What is being asked: Every line from the line containing "has height=662, width=373." through the final line below is to be repeated exactly; no other line is.

Records from a dataset:
----

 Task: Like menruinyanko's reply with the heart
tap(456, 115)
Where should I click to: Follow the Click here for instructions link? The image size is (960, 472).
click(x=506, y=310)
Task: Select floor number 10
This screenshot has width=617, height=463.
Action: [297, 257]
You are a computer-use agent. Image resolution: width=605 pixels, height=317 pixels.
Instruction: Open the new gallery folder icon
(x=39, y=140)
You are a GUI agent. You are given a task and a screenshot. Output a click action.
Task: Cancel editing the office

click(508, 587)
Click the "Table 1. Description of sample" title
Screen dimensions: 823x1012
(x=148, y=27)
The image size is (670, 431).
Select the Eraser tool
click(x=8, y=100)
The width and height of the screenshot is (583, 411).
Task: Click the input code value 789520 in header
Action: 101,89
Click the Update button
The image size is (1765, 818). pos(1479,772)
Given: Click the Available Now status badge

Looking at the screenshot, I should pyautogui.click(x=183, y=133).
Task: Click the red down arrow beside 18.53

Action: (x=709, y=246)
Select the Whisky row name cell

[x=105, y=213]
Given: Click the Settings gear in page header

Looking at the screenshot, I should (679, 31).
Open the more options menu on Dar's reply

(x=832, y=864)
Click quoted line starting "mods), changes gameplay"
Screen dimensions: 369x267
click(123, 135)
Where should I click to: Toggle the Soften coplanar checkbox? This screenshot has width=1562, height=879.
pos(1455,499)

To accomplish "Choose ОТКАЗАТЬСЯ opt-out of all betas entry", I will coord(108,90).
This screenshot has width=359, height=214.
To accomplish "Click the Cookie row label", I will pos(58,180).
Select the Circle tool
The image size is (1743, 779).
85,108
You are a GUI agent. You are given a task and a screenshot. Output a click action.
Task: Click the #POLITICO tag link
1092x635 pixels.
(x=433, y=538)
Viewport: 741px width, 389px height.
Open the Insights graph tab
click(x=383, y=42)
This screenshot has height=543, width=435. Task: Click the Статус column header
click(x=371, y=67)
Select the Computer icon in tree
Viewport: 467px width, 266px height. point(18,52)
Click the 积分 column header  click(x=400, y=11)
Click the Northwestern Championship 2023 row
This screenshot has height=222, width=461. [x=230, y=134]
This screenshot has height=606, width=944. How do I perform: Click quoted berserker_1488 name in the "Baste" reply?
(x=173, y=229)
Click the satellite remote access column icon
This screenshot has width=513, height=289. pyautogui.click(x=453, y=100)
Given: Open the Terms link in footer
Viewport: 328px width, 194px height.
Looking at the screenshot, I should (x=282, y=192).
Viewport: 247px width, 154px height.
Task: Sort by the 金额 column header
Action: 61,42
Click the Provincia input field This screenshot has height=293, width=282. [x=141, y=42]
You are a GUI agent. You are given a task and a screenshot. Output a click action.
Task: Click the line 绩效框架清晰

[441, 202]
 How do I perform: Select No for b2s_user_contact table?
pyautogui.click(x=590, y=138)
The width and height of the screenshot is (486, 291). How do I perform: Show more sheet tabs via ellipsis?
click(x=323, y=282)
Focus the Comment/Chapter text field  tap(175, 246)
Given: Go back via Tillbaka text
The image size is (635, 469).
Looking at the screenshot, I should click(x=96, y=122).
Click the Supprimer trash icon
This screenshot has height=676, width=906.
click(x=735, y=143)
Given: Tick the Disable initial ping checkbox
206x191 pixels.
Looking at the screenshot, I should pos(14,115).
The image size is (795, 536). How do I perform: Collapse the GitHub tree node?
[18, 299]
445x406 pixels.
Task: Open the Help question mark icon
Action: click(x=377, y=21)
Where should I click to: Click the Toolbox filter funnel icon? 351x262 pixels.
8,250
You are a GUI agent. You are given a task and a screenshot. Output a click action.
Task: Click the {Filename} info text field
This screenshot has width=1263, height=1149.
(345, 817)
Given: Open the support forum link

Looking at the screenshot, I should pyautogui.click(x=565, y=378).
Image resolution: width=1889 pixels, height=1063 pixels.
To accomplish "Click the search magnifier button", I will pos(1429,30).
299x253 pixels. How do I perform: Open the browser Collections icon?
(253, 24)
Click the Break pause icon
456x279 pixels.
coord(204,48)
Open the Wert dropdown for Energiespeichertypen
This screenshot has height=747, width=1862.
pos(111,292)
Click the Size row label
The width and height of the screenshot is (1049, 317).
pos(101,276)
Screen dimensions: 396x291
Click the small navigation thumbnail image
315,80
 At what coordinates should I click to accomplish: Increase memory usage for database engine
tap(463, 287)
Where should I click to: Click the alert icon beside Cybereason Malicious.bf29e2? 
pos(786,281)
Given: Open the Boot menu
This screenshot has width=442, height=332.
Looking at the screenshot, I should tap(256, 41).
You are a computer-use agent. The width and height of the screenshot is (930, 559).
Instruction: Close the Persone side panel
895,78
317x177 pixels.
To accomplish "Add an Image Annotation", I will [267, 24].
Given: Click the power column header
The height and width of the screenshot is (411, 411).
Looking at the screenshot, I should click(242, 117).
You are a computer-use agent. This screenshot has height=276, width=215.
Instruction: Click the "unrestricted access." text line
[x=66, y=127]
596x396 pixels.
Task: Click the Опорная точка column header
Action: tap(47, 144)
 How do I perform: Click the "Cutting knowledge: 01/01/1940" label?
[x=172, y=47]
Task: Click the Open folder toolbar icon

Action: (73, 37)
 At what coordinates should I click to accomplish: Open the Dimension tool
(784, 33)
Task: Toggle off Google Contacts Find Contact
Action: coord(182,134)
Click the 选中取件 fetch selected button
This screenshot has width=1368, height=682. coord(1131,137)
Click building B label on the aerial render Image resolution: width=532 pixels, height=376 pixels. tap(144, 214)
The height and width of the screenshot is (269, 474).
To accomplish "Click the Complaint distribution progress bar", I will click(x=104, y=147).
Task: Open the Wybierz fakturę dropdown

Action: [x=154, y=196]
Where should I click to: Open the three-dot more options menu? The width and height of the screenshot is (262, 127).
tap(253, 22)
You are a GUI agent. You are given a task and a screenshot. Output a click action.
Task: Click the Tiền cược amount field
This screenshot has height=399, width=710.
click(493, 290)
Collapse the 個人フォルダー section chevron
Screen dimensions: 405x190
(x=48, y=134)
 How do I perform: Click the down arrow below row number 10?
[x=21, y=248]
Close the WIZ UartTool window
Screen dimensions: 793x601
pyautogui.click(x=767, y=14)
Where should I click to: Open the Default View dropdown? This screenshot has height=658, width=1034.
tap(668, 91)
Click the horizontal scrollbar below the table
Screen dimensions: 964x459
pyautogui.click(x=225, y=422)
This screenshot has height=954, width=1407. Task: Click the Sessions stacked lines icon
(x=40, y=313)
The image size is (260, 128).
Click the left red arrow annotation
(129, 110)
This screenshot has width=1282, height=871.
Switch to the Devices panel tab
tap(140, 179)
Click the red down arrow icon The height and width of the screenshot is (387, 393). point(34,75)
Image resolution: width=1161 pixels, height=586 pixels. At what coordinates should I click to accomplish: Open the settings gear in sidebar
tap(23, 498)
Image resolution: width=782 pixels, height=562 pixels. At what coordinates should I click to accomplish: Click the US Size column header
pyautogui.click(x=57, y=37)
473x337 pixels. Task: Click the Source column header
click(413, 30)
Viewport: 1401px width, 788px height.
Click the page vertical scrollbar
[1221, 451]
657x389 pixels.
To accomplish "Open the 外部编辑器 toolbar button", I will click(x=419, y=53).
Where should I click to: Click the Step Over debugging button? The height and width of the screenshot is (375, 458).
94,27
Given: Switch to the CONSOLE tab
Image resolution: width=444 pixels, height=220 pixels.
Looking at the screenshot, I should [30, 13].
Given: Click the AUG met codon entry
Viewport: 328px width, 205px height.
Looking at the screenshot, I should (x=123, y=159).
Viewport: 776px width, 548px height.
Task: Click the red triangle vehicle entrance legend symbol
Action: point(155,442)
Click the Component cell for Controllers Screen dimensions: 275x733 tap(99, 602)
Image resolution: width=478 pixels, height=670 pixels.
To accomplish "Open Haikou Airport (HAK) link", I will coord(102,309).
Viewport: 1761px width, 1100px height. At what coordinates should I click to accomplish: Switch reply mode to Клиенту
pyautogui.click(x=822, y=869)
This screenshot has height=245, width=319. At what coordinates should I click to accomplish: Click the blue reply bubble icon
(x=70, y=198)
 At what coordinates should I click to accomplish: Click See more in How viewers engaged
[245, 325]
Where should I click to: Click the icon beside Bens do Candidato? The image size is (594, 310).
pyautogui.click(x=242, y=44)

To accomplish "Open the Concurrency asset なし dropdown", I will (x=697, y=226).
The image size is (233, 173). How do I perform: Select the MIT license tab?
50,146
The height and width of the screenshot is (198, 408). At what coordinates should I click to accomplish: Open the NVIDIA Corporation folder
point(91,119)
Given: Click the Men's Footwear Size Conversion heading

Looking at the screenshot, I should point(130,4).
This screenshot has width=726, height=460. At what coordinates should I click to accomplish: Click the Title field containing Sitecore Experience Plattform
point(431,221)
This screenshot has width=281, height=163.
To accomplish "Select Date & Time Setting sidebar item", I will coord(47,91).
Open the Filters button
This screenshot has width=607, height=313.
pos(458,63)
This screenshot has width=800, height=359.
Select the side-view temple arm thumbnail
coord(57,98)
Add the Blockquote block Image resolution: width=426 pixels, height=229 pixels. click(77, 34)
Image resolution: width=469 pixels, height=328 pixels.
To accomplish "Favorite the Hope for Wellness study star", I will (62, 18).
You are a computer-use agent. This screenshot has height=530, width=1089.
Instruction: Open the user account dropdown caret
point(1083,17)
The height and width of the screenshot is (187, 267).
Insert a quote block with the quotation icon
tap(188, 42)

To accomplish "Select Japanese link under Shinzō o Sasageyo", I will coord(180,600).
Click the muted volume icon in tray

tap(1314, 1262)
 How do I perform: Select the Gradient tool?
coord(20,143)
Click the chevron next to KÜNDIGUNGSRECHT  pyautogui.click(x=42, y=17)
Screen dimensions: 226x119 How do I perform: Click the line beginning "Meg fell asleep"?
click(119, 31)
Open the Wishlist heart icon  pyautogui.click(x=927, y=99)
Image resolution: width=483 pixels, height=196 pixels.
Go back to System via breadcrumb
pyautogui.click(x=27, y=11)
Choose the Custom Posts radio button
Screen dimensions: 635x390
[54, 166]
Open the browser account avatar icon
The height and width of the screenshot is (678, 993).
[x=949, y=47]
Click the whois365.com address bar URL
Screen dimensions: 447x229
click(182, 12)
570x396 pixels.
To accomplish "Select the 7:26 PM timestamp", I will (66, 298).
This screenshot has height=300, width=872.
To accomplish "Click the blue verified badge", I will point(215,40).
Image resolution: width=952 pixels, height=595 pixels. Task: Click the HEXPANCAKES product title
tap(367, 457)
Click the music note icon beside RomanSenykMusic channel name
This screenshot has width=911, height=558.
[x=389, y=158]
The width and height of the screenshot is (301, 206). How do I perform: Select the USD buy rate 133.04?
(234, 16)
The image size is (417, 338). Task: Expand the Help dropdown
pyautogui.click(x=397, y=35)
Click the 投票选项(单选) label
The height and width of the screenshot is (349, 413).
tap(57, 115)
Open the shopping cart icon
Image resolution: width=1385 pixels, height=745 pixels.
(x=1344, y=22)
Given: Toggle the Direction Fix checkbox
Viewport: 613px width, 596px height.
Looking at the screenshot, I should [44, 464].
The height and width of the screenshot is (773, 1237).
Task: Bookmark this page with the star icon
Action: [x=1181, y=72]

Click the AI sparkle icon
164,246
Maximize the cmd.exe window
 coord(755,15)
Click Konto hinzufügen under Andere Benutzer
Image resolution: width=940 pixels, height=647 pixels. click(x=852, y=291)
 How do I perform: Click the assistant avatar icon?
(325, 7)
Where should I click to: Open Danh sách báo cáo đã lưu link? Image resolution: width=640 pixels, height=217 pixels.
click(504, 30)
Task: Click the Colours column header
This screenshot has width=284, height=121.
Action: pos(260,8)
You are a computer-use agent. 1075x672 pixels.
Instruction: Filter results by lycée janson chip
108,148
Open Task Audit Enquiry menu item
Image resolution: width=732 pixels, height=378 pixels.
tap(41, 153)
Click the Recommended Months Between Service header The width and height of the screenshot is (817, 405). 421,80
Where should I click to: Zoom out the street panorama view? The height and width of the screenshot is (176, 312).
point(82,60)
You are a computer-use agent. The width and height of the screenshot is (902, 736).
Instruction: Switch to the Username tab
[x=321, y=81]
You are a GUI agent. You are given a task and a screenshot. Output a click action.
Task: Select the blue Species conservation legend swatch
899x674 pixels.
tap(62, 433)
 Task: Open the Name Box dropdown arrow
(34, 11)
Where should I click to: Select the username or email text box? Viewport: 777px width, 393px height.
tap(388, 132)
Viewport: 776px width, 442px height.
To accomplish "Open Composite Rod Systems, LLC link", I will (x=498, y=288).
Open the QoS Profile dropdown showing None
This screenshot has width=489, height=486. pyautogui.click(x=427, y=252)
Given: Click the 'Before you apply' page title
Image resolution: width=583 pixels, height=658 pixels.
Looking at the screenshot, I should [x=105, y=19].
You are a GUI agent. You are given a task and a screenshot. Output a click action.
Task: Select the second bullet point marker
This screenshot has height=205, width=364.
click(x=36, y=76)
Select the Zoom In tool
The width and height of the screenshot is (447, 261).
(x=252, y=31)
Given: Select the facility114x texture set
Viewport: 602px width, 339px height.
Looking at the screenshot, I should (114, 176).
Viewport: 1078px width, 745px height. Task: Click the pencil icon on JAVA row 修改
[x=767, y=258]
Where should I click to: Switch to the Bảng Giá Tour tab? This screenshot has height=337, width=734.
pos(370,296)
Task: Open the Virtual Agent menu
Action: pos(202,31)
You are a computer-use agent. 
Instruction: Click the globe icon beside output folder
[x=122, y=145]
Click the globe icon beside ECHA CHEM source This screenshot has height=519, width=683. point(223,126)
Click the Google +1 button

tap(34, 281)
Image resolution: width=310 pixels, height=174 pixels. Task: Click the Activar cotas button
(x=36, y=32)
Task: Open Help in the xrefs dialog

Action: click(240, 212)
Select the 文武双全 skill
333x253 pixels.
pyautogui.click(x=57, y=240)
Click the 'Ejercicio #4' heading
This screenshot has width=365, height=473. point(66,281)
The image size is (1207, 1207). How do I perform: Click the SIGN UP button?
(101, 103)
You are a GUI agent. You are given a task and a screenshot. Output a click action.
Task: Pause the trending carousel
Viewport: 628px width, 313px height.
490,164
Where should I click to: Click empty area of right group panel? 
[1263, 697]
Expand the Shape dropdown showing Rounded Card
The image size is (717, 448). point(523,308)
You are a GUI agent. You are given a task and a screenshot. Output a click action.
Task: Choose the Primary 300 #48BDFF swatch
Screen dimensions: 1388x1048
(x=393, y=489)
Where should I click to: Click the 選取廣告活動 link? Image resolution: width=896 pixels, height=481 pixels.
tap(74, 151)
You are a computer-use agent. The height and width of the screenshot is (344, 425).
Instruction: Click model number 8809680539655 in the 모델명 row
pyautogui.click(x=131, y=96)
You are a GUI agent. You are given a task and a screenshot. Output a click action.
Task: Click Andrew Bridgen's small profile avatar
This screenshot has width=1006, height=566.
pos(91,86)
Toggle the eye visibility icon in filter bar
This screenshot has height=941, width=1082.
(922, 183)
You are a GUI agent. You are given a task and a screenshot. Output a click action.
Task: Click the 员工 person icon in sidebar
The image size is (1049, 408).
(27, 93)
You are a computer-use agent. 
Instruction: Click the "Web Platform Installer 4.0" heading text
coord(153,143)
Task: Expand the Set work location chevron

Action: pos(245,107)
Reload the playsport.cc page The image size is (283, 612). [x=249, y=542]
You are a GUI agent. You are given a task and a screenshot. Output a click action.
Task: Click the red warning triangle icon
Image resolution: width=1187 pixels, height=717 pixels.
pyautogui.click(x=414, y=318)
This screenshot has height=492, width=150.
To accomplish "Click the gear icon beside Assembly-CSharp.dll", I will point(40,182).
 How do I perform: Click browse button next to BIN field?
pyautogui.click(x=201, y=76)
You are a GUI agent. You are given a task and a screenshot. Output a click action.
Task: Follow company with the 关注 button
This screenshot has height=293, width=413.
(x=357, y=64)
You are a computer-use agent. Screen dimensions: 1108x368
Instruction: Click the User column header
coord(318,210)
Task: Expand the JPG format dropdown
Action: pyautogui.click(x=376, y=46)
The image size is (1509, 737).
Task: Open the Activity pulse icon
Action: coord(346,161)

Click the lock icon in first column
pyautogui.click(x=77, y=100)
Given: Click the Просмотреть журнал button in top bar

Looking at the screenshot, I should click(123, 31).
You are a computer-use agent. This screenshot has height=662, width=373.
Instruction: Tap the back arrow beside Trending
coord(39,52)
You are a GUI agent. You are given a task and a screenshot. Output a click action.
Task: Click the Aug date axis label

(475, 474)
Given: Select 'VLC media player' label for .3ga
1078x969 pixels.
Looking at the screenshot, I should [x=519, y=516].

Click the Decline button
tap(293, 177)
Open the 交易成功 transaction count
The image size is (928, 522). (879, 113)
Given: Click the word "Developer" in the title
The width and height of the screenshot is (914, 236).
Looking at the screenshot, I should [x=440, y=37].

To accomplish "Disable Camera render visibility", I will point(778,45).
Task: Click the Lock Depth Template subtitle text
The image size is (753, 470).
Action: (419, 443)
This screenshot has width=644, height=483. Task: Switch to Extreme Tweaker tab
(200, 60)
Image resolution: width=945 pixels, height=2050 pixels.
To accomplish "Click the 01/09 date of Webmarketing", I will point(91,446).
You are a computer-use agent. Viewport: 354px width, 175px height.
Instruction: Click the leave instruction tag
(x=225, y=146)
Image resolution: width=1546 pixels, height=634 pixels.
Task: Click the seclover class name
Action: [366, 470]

----

Solution to this exercise:
You are a computer-use agent. This screenshot has height=662, width=373.
Instruction: Tap the back arrow beside Trending
coord(39,52)
You are a GUI agent. You are given a task and a screenshot. Output a click action.
Task: Click the Aug date axis label

(475, 474)
Given: Select 'VLC media player' label for .3ga
1078x969 pixels.
Looking at the screenshot, I should [x=519, y=516].

Click the Decline button
tap(293, 177)
Open the 交易成功 transaction count
The image size is (928, 522). (879, 113)
Given: Click the word "Developer" in the title
The width and height of the screenshot is (914, 236).
Looking at the screenshot, I should [x=440, y=37].

To accomplish "Disable Camera render visibility", I will point(778,45).
Task: Click the Lock Depth Template subtitle text
The image size is (753, 470).
Action: (419, 443)
This screenshot has width=644, height=483. Task: Switch to Extreme Tweaker tab
(200, 60)
Image resolution: width=945 pixels, height=2050 pixels.
To accomplish "Click the 01/09 date of Webmarketing", I will point(91,446).
You are a computer-use agent. Viewport: 354px width, 175px height.
Instruction: Click the leave instruction tag
(x=225, y=146)
Image resolution: width=1546 pixels, height=634 pixels.
Task: Click the seclover class name
Action: [366, 470]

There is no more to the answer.